Now, let loose on an original entry in the series, with fresh levels and remixed classics, they're bringing what most appealed to them about those games to the fore. And in such style that disappointments in this veteran gaming series can be forgotten—at least until anyone has a real swing at the could-go-either-way Sonic Forces.
To play through Studiopolis is to be simultaneously rolled back in time to the days of CD's springs-and-dings Wacky Workbench and Collision Chaos stages, while facing up to all-new obstacles, enemies and trajectory-changing interactive elements, such as oddly placed vans that beam Sonic to another part of the level via satellite dishes. And the game's composer, Tee Lopes, has clearly been taking cues from CD's jazz-kissed and funk-fuelled score, with said level's music every beat as bright as the best moments of Naofumi Hataya and Masafumi Ogata's previously inimitable contributions to the 1993 title.
Green Hill Zone, meanwhile, sounds like Green Hill Zone should—barely reimagined, just cleaner, in a quite indefinable, can't-put-my-ear-on-it way. You wouldn't want it any other way, though, right?
All the ideal DNA is there, then, in Sonic Mania—for this fan of the first wave of Sonic games, anyway. Additionally, carried over from Sonic 3 are the big ring portals to access special stages, spread across the main levels—not that I've yet been allowed to venture into one—fireball power-ups and the drop-down Sonic/Robotnik sign at each stage's end, which can be juggled for points and rings.
Hopefully not borrowed from that game is its rather cluttered, unnecessarily busy level layouts—hard as they were on the eyes—and the Right Said Fred single that was rewritten to support its release. If you've never seen or heard "Wonderman," with its references to spin attacks and power sneakers, you can here. Be prepared to take a long shower afterwards, though.

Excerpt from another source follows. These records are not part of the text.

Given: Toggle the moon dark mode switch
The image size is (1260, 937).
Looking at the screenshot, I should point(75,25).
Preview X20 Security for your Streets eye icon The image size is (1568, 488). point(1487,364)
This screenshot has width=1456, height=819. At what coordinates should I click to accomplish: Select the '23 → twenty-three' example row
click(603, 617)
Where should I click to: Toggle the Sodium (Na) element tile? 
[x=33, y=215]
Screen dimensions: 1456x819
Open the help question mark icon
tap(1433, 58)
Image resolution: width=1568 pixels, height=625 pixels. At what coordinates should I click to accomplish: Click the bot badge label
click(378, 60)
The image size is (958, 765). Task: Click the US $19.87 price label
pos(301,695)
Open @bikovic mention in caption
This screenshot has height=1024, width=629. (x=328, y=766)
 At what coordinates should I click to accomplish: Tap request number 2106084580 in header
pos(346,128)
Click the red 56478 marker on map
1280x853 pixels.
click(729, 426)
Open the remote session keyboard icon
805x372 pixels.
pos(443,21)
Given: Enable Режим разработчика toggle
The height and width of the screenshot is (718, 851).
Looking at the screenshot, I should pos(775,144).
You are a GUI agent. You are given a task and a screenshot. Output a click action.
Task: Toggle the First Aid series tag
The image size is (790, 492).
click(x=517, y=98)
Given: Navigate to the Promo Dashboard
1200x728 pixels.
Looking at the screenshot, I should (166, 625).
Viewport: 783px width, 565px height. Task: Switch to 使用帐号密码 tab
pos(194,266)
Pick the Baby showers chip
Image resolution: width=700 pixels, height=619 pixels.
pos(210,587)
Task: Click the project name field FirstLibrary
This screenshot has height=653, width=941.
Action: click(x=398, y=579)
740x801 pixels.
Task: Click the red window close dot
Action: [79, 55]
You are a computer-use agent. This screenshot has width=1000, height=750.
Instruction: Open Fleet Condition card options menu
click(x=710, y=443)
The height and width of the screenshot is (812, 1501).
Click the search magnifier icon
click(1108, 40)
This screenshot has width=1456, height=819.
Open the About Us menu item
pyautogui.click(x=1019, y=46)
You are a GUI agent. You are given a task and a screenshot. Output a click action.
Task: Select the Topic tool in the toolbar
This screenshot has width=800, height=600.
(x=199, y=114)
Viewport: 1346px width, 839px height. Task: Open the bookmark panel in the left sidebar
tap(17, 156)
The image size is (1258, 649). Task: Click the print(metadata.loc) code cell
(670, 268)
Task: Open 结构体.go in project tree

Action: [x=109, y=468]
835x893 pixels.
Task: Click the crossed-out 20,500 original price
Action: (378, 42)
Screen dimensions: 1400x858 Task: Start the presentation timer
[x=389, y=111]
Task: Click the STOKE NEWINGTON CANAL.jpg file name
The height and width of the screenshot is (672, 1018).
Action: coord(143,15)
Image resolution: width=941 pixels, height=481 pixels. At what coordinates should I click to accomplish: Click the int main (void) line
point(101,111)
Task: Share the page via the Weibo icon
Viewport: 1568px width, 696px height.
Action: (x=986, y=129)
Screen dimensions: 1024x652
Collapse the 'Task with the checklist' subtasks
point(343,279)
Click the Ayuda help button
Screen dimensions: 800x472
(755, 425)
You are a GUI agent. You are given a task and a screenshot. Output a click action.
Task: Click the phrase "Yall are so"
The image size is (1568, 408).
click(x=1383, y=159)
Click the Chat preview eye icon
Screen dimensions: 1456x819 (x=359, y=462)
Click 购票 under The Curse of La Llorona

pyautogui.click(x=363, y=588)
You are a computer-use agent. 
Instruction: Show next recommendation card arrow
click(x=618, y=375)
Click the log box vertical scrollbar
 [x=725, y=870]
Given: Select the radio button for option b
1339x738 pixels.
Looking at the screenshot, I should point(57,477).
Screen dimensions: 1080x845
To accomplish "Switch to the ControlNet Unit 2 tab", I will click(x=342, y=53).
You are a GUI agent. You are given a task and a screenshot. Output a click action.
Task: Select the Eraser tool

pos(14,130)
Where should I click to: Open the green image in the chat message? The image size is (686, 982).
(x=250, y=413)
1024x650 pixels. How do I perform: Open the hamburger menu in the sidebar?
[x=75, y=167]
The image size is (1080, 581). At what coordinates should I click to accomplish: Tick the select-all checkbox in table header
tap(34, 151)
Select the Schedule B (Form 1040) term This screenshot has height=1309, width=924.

"Summer" is all any of us have to go on, right now, regarding a Sonic Mania release date. I don't want my Switch totally dusted over by then, so, I'll pick it up for a few I Am Setsuna and Snake Pass sessions, when free time allows. Maybe some more shrines, too.
But what I'll be most looking forward to is the return of the blue blur, in a game worthy of the characteristics laid down by 1991's first game: super speed, super graphics, and super attitude. Well, maybe not that last one—nobody likes a prickly upstart who's overly full of themselves.